Frankly has been so kind as to translate my most recent post. The original French version is here.
“How should one define a catastrophic scenario in a situation such as this?”
There is no panic yet in the American financial markets, but disquiet is spreading. The Dow Jones industrial index fell by 3.3% over the last four trading sessions, half of the decline occurring yesterday.
During the fateful weekend of September 13th and 14th of 2008 the upper echelons of American finance conducted a review of all that could turn sour if they let Lehman Brothers go under.Everything was thought of, except the money market, the short-term capital market, which today has a trading volume of $338 billion. What a pity, as that is what collapsed, causing a blood-letting which it took nearly $1 trillion (a thousand billion dollars) to bring under control.
This is what explains why all eyes are now fixed at this moment on the money market and why everyone who expects to be needing fresh capital in the next three months is scraping the bottom of the barrel for a little ready cash. The first casualty, of course, will be recruitment of staff, as if recent news about the employment market allowed much scope for this! The second casualty: business investment.
Prices of bonds reaching maturity in August have begun to go down over the past few days, but not as much as might have been expected, which is taken by some people to be a further sign that the debate on raising the US debt ceiling is merely a storm in a teacup. But this relatively mild effect at this point is only due to the fact that the dollar is a reserve currency, there being not too many known substitutes for American debt in the financial markets – and in sufficient quantity – to serve as collateral, i.e. security for deposit as a guarantee. A downgrading of the credit rating for US debt will cause a rise in interest rates and a simultaneous depreciation in the value of these debt instruments, which will force those holding them as security to make a ‘margin call’, which means demanding additional guarantees to make up for loss of value. And this will also apply to the infamous Mortgage-Backed Securities, securities backed by mortgages, which in the United States are nowadays almost all issued by Fannie Mae and Freddie Mac, which are Government-Sponsored Entities, which would have to be wound up, moreover, if found to be in default for more than sixty days, which, according to some commentators, is an outcome that the Republicans are secretly hoping for.
A downgrading of the US credit rating will put the base rate up by only 60 basis points, i.e. 0.6%, which represents an increase of $100 billion in the annual cost of servicing the debt, it was stated last night, but this figure is based upon the supposition that the rating agencies will content themselves with lowering the US credit rating from AAA to AA, even though, in view of the slow rate of progress of efforts aimed at reaching a compromise on raising the ceiling of American public debt – the Republicans opposing all increases in taxation and the Democrats giving no ground at all on proposals aimed at dismantling social-security provision – this should now be regarded as an exaggeratedly optimistic hypothesis. In so far as there are internal regulations here and there limiting the holding of debt instruments to those carrying a AAA rating, which would oblige holders of American bonds to find substitutes for them, this is a gamble, to the extent to which the rating of most of the private American debt instruments is linked to federal bonds, the guarantee offered by the state protecting them up to a point. There were, accordingly, reports in the press yesterday that certain foreign bonds, i.e. several Israeli ones and an Egyptian one, would also be subjected to an immediate downgrading because they are 100% guaranteed by the United States.

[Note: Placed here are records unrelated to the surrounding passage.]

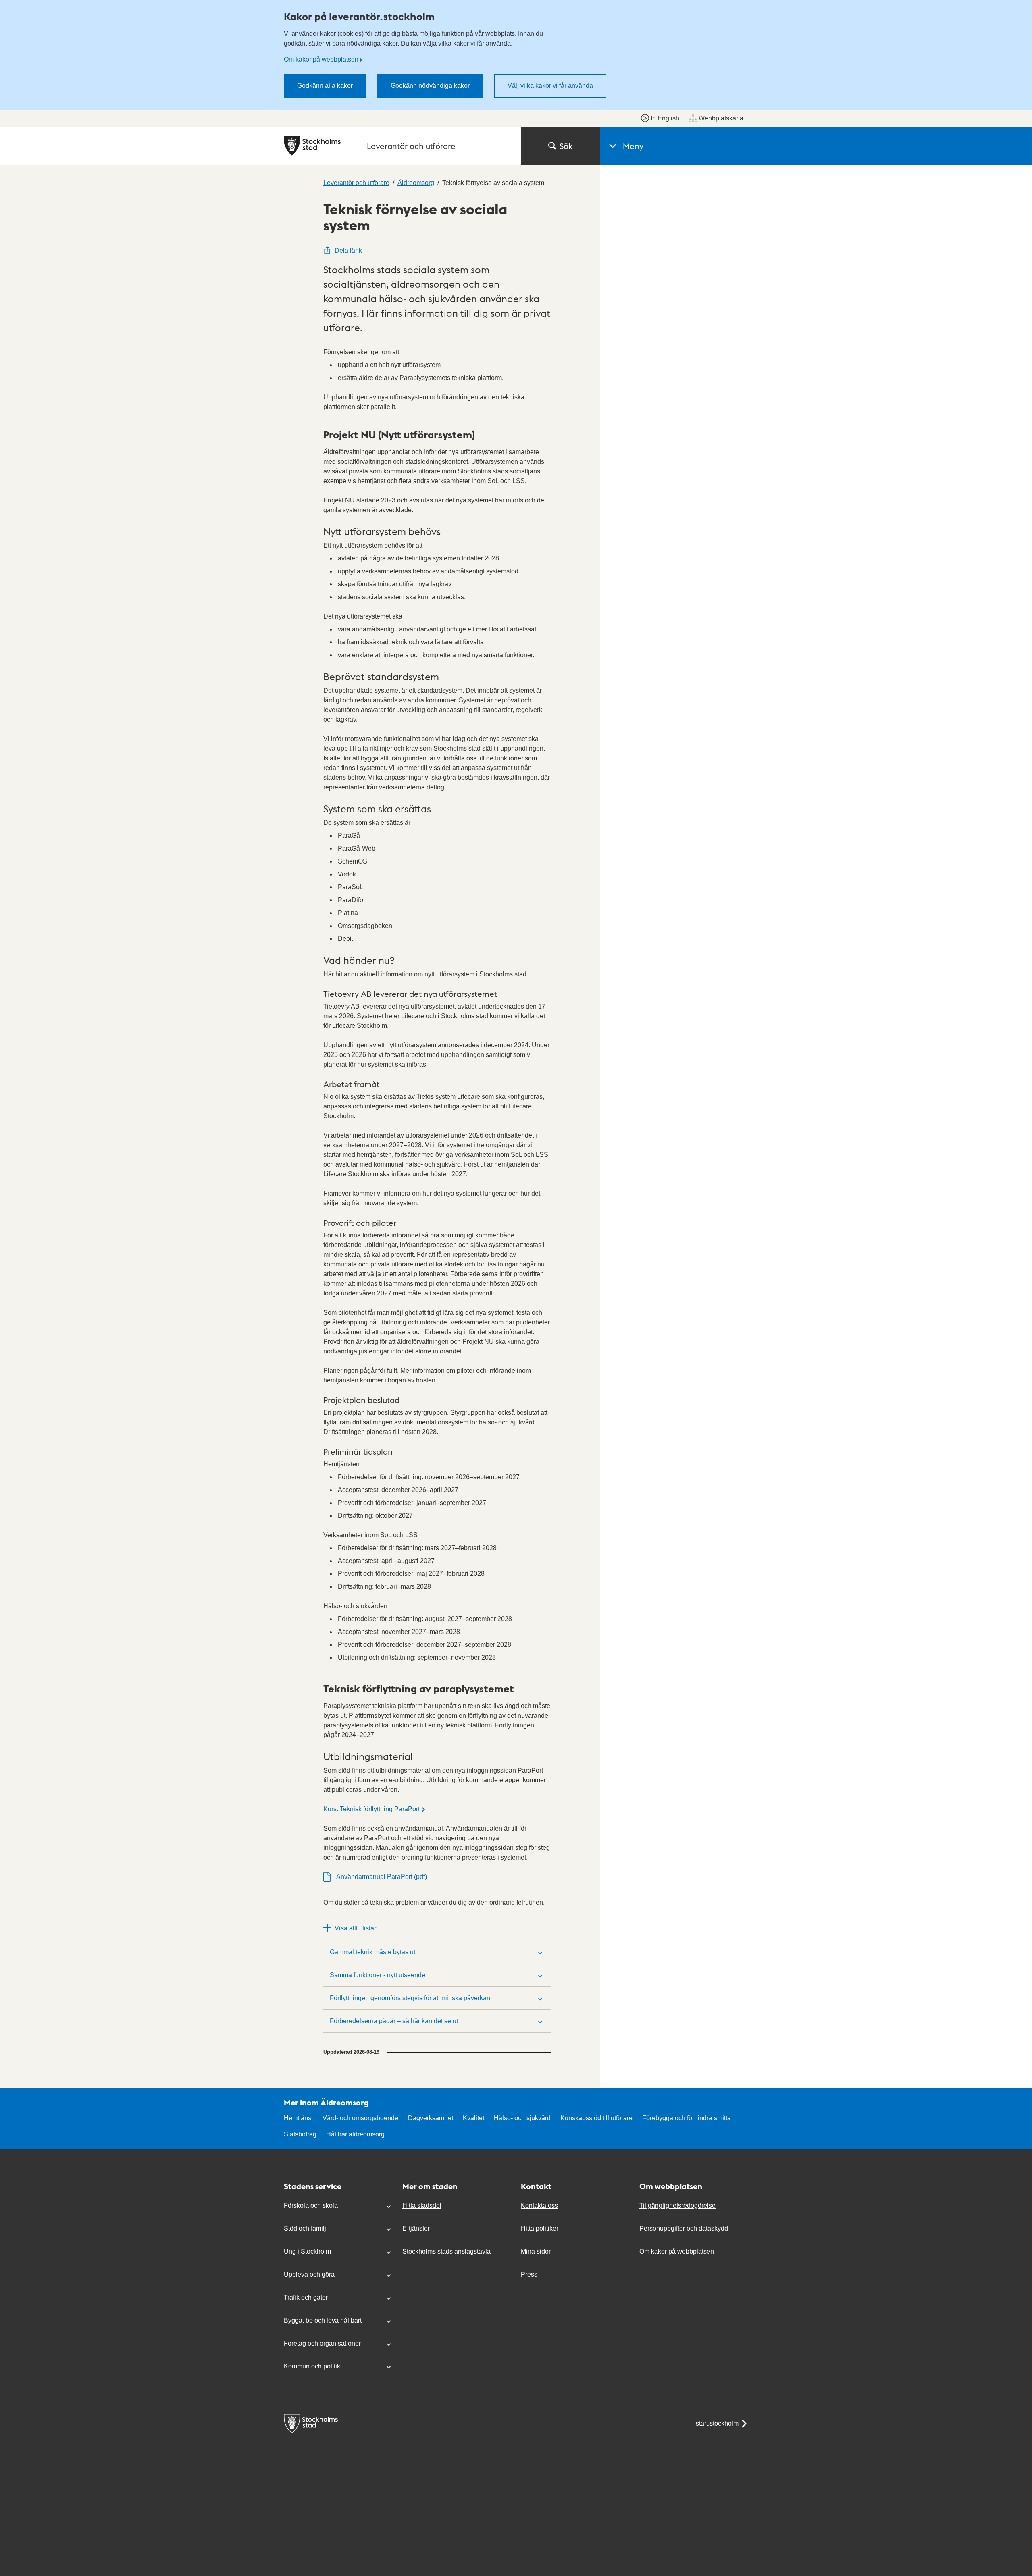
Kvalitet (473, 2118)
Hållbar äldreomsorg (355, 2134)
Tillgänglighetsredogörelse (677, 2205)
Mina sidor (536, 2251)
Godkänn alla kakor (325, 85)
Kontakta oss (539, 2205)
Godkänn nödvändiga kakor (430, 85)
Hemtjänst (298, 2118)
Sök (566, 146)
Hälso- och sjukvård (522, 2118)
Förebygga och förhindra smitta (686, 2118)
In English (665, 118)
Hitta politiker (539, 2228)
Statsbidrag (300, 2134)
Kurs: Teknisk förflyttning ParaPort (371, 1809)
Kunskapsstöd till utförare (596, 2118)
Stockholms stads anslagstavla (446, 2251)
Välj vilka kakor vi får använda (550, 85)
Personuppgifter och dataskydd (683, 2228)
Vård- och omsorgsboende (360, 2118)
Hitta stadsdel (421, 2205)
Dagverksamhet (430, 2118)
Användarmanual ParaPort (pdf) (381, 1876)
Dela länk (348, 250)
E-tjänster (416, 2228)
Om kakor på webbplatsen (321, 59)
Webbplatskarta (721, 118)
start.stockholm (717, 2423)
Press (529, 2274)
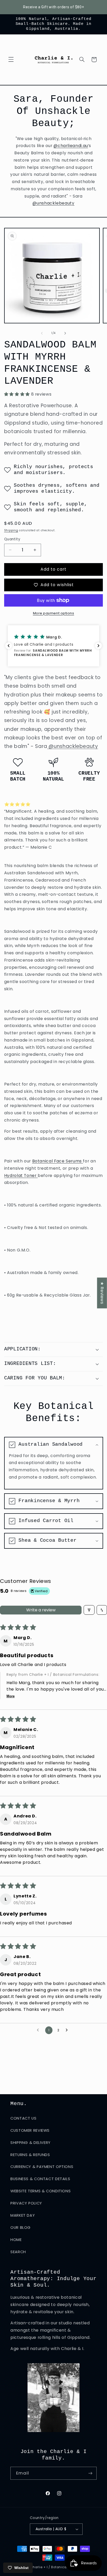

And these are only the ramifications which have been thought of at this point. In this connection it should be borne in mind how it dawned on people in the autumn of 2008 that it had come to be the case that in the world of finance everything is intertwined with everything else and vice versa. Clearly, the game has only just begun. I shall leave the last word to a businessman who was interviewed in the Wall Street Journal for its Wednesday edition: “We are preparing for a catastrophic scenario. But how should one define a catastrophic scenario in a situation such as this?”